横尾さんのグラフィック・デザイナーとしての仕事は、ポスターからイラストレーション、ブックデザインなど、様々な印刷メディアへと展開し、映画といった芸術分野にまで広がっていったのです。さらに1980年以降には画家宣言をしたのでした。『幻花』はその約5年前の仕事で、そろそろイラストレーションの総決算をと意図していたのかも知れません。


瀬戸内さんの肖像を描いた挿絵

会場では、挿絵の原画は小さいのですが、全371点の作品を一堂に並べられているのですから圧倒されます。要所要所に作品を拡大した写真が配置され、まさに横尾ワールドに迷いこんだ感じで鑑賞できます。


般若心経を描いた
挿絵の拡大展示

この展覧会担当の林優学芸員は図録でもある『幻花幻想幻画譚』(図書刊行会)の最後に、『一見自由奔放に見える横尾の挿絵は、じつは見えない部分で文章とシンクロし、呼応し合っている。挿絵が文章に従属するのではなく、かといって文章をまったく無視して展開するのでもない。文章に寄り添っているように見えて、時にそこからはみ出してしまうという「混乱」が、「幻花」挿絵の魅力であり、特異性なのではないか、それは、観る者の心をざわつかせ、奇妙さや違和感を生み、忘れがたい印象を残すのである』と締めくくっています。

この展覧会直前の10月、横尾さんは第27回高松宮殿下記念世界文化賞を受け、その受賞記念アーティストトークで、横尾さんは、「これからの僕の作品は僕の肉体が決める。肉体の声に従って制作していきたい」と話しています。名実ともに世界的な美術家となった横尾さんは約60年という半世紀を超す長い時代を、常に先駆的なイメージの創出と独自の斬新な想像力を失わずに、膨大な作品の創作を持続してきたのでした。そんな横尾さんのグラフィック・ワークの最高傑作の一つである『幻花』挿絵は見逃せません。

スゴ技の「ダ・ヴィンチ!天才の遺産」展


「ダヴィンチのアンドロイド」
(写真:小林信司)

「ダ・ヴィンチ!天才の遺産 レオナルドと歩む未来展」は、「最後の晩餐」や「モナ・リザ」の作者として知られるルネサンス時代の巨匠レオナルド・ダ・ヴィンチ(1452−1519)にスポットを当て、「過去の天才」というだけではなく、「現代や未来の21世紀をともに生きる人」として、そのスゴ技と謎を迫っています。
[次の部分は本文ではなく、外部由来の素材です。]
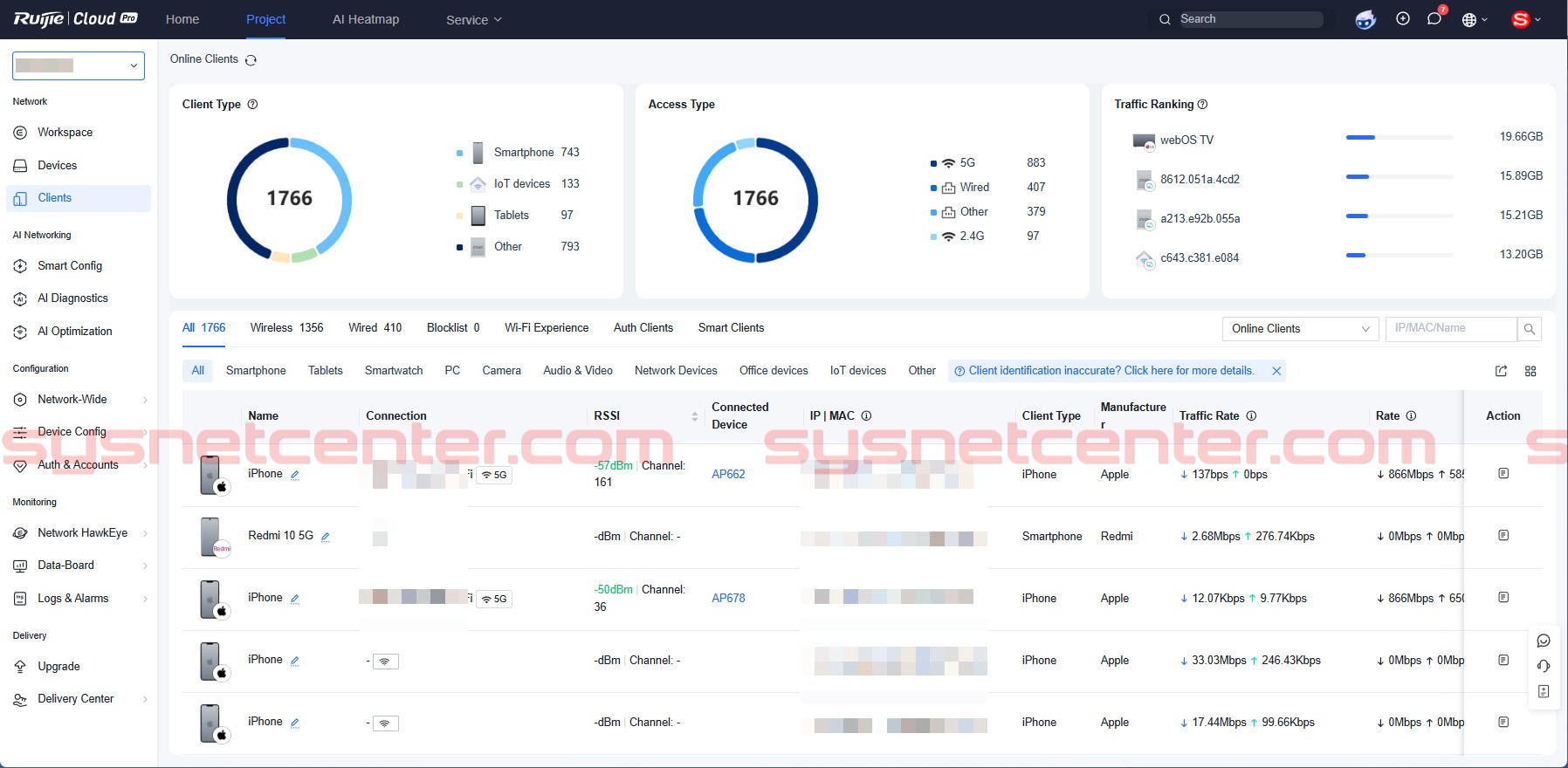Click edit pencil next to Redmi 10 5G
This screenshot has height=768, width=1568.
326,537

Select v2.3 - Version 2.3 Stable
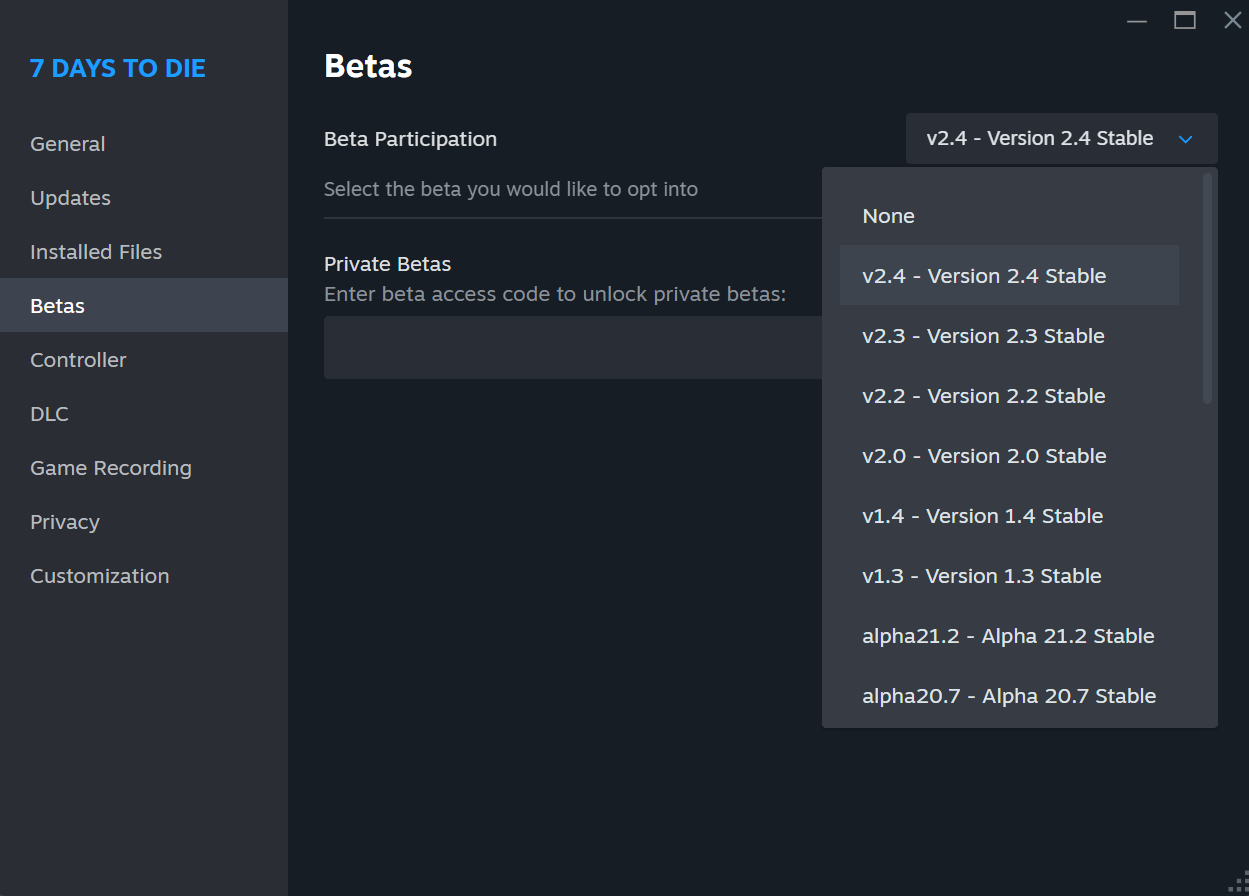(x=983, y=336)
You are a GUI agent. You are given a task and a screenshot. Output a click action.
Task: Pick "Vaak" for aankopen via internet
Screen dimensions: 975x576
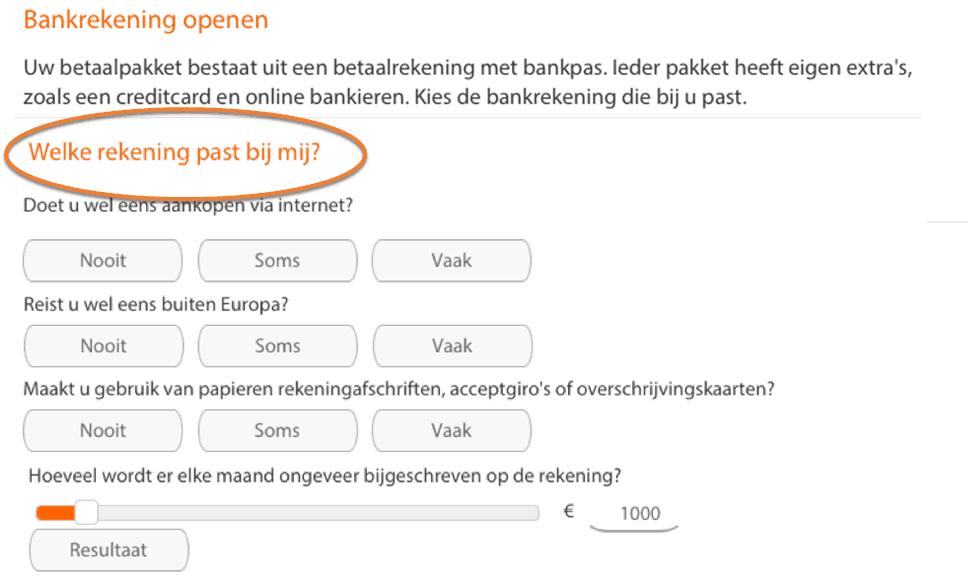click(x=451, y=261)
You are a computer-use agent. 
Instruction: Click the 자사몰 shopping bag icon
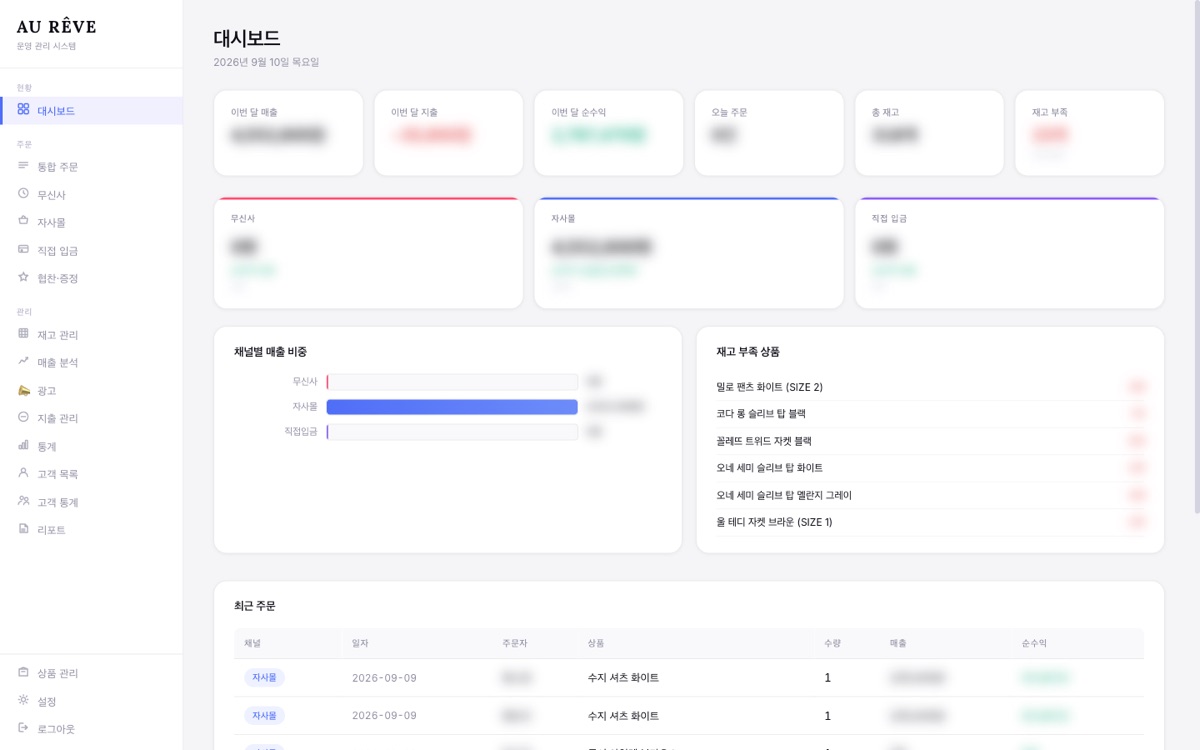pyautogui.click(x=23, y=222)
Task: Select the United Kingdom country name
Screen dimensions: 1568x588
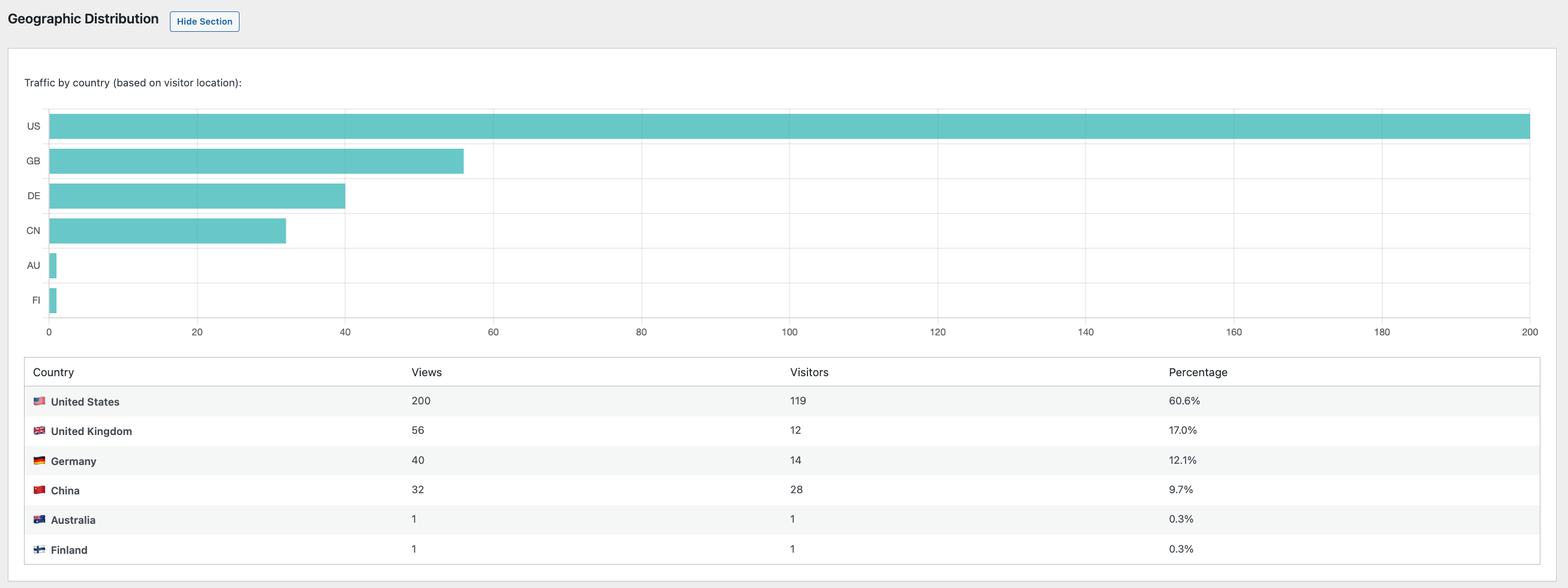Action: pos(91,431)
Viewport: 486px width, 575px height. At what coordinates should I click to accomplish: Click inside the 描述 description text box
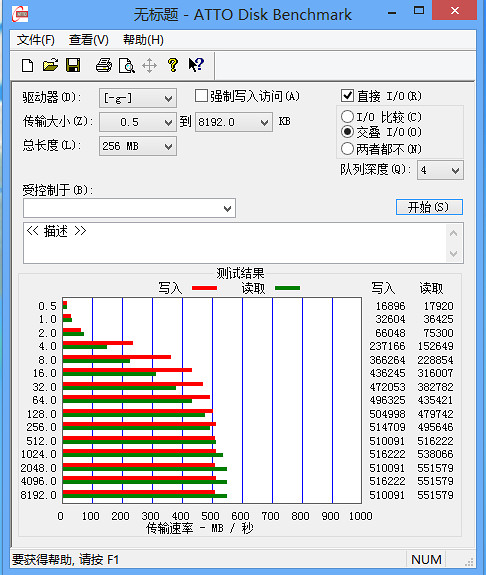235,243
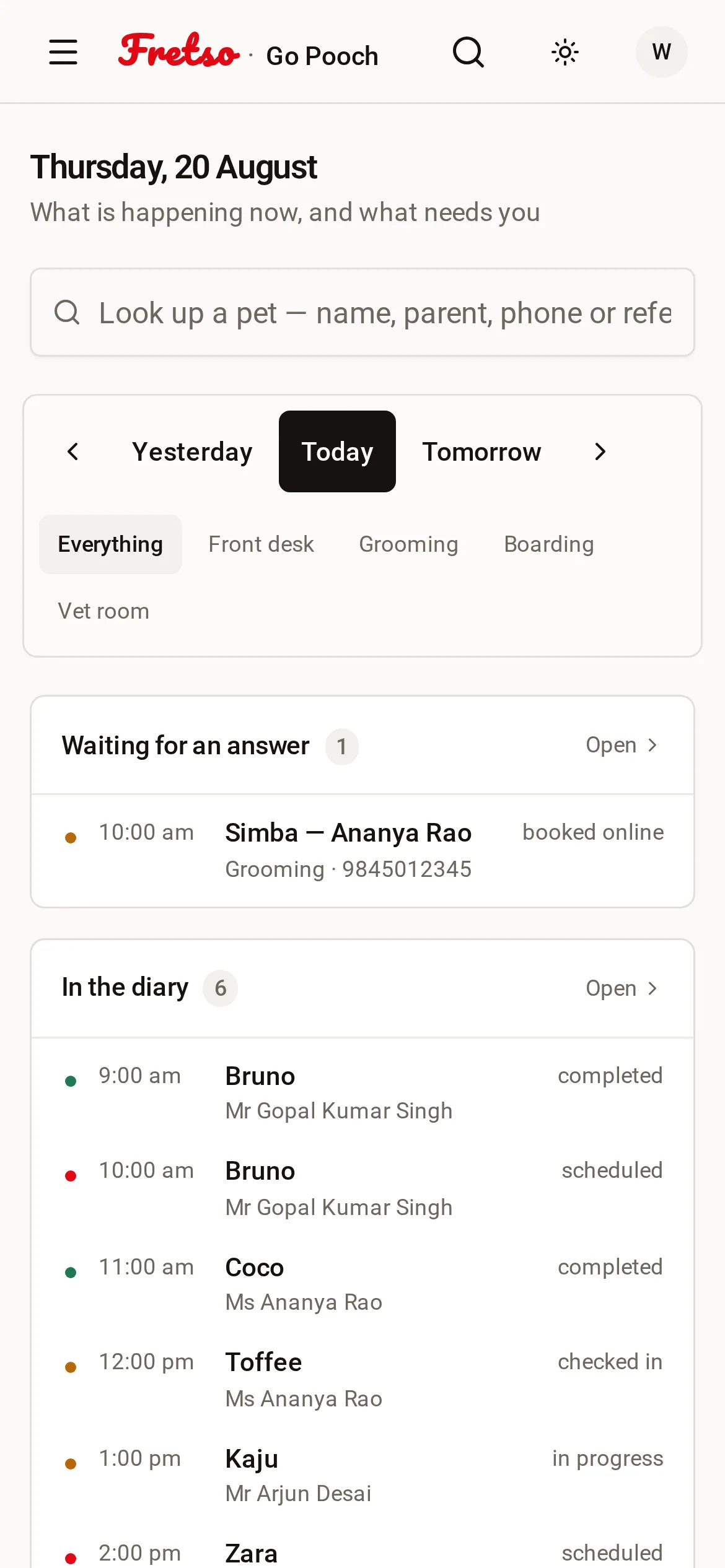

ダ・ヴィンチは、絵画はもちろん、彫刻、建築、音楽、科学、数学、発明、解剖学など森羅万象に博識を持ち、画家として活躍をする一方で、天文学、航空力学、解剖学などにも活用される顕著な業績を残しています。

天才は思いついたことを実にこまめにメモやスケッチしていました。これは「手稿(しゅこう)」と呼ばれ、ダ・ヴィンチの頭脳と人生の詰まった遺産でもあります。この中には、現代のテクノロジーの礎となっているものも多く、当時奇抜すぎた発想も、時代を超えて今も現実のものとなっています。


「はばたき飛行機」(パリ手稿)

この展覧会では、科学者、技術者としてのダ・ヴィンチを「過去」「現在」「未来」の三つのゾーンに分けて紹介しています。「過去」ゾーンでは、「手稿」や、それを元に製作した奇想天外な機械や乗り物などを再現した模型作品を展示しています。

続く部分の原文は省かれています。